Asian share markets got off to a cautious start on Wednesday, after another volatile Wall Street session, as investors braced for the outcome of the Fed’s meeting late in the day and any hints about faster tightening of monetary policy.
MSCI’s broadest index of Asia-Pacific shares outside Japan was up 0.26% early on Wednesday, but the index has skidded 2.4% this year, and is testing mid-December’s one-year low.
Concerns that the Fed’s expected interest rate hikes could hammer Asia’s equities markets have dragged on the regional benchmark, though moves elsewhere have been even more dramatic.
Globally, U.S. stocks posted their worst week since 2020 last week, and MSCI’s world index is on course for its biggest monthly drop since the COVID-19 pandemic hit markets in March 2020.
Japan’s Nikkei lost 0.8% to hover around its lowest level since Dec. 2020.
The Fed is due to update its policy plan later on Wednesday, likely fleshing out timing for expected rate hikes and shrinking its massive balance sheet.
”Asian markets are currently being affected by volatility in global markets, concerns about Fed tightening in the face of higher inflation and uncertainty about events in Russia and Ukraine,” said Mansoor Mohi-uddin, chief economist at Bank of Singapore.
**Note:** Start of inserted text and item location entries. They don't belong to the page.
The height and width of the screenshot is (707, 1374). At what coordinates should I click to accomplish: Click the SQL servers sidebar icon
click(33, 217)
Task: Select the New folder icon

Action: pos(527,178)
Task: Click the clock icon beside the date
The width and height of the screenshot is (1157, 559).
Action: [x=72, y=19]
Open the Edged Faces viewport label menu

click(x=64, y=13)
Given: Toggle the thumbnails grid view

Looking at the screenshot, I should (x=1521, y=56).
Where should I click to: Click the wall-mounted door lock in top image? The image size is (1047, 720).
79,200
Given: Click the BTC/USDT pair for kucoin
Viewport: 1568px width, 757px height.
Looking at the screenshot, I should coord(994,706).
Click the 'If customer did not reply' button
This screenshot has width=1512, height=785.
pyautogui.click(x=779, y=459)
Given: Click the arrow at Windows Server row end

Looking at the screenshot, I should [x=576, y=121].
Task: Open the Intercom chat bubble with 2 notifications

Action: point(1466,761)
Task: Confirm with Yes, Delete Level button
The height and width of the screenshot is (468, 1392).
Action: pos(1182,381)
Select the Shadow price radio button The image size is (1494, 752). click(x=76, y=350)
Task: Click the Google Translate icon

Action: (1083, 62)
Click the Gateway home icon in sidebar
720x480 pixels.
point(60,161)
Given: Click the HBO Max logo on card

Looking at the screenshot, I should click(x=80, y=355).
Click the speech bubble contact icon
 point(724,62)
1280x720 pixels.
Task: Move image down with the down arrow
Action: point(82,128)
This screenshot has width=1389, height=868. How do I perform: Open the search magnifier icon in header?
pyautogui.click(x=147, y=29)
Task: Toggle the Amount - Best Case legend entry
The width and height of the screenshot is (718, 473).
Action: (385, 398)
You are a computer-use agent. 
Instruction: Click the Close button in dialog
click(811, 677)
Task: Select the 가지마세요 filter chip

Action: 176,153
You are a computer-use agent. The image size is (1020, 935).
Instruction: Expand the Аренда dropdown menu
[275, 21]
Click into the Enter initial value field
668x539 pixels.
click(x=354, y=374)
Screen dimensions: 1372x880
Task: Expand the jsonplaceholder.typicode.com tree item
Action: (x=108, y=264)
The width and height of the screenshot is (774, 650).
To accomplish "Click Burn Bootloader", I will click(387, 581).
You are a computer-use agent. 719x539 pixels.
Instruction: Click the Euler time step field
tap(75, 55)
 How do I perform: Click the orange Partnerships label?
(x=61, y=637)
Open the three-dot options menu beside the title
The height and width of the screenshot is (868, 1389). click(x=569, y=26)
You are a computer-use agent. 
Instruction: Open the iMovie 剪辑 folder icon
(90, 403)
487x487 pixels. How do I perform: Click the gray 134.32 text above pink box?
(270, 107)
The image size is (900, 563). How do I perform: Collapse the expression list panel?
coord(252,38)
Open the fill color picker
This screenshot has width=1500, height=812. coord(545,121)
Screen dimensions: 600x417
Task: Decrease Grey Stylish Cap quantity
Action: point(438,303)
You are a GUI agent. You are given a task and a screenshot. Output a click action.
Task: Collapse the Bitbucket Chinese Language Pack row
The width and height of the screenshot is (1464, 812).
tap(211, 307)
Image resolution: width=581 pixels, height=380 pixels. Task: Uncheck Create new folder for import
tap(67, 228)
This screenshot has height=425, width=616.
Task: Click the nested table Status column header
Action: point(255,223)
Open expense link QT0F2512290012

Growing tensions as Russian troops massed on Ukraine’s border have added to a risk-averse environment for investors.
”We expect the Fed meeting, however, will not add to volatility. The central bank is set to only finish its quantitative easing in March and while it will signal interest rates are likely to be raised in March too, the Fed will endorse market expectations for quarterly 25bps hikes for its fed funds rate rather than more aggressive tightening this year,” Mohi-uddin added.
Money markets are priced for a first rate hike by the Fed in March, with three more quarter-point increases by year-end.
Fed tightening is putting pressure on some central banks in Asia to follow suit, potentially hurting their equity markets as happened in 2013 when the U.S. central bank began tapering its post financial crisis stimulus.
”As long as turbulence remains relatively contained to equity markets, the bar for the Fed becoming dovish is high,” said analysts at Nomura in a note.
They said they thought some of the Fed’s policy committee would interpret the latest sell off in equities as potentially taking out some of the ”froth” in the market, so it would not change their view, especially amid worries about high inflation.
In early trade Wednesday morning, China’s blue-chip index rose 0.4%, while Hong Kong’s Hang Seng Index was up 0.6%.
Hao Hong, Head of Research at BOCOM International, expects limited appetite from investors to hold big positions in Asia after heavy market selling, as the Chinese New Year approaches.
U.S. Treasuries were steady on Wednesday, with yields on two year notes at 1.0273%, holding onto gains made earlier this month. The yield on benchmark 10-year Treasury notes was 1.7814%, a little below the two-year high of 1.9% hit last week.
S&P 500 futures fell 0.13% and Nasdaq futures were flat.
On the previous trading day, the Dow Jones Industrial Average fell 0.19%, the S&P 500 lost 1.22% and the Nasdaq Composite dropped 2.28%.
The dollar index against a basket of major currencies was mostly unchanged, although the U.S. greenback lost some ground against the safe haven yen, which has benefited from a flight to safety in recent months, and the Australian dollar.
U.S. crude fell 0.4% on Wednesday to $ 85.26 per barrel and Brent crude eased 0.16% to $ 88.04 per barrel.
Spot gold added 0.1% to $ 1,848.41 an ounce, having hit a two month high overnight as investors sought safety.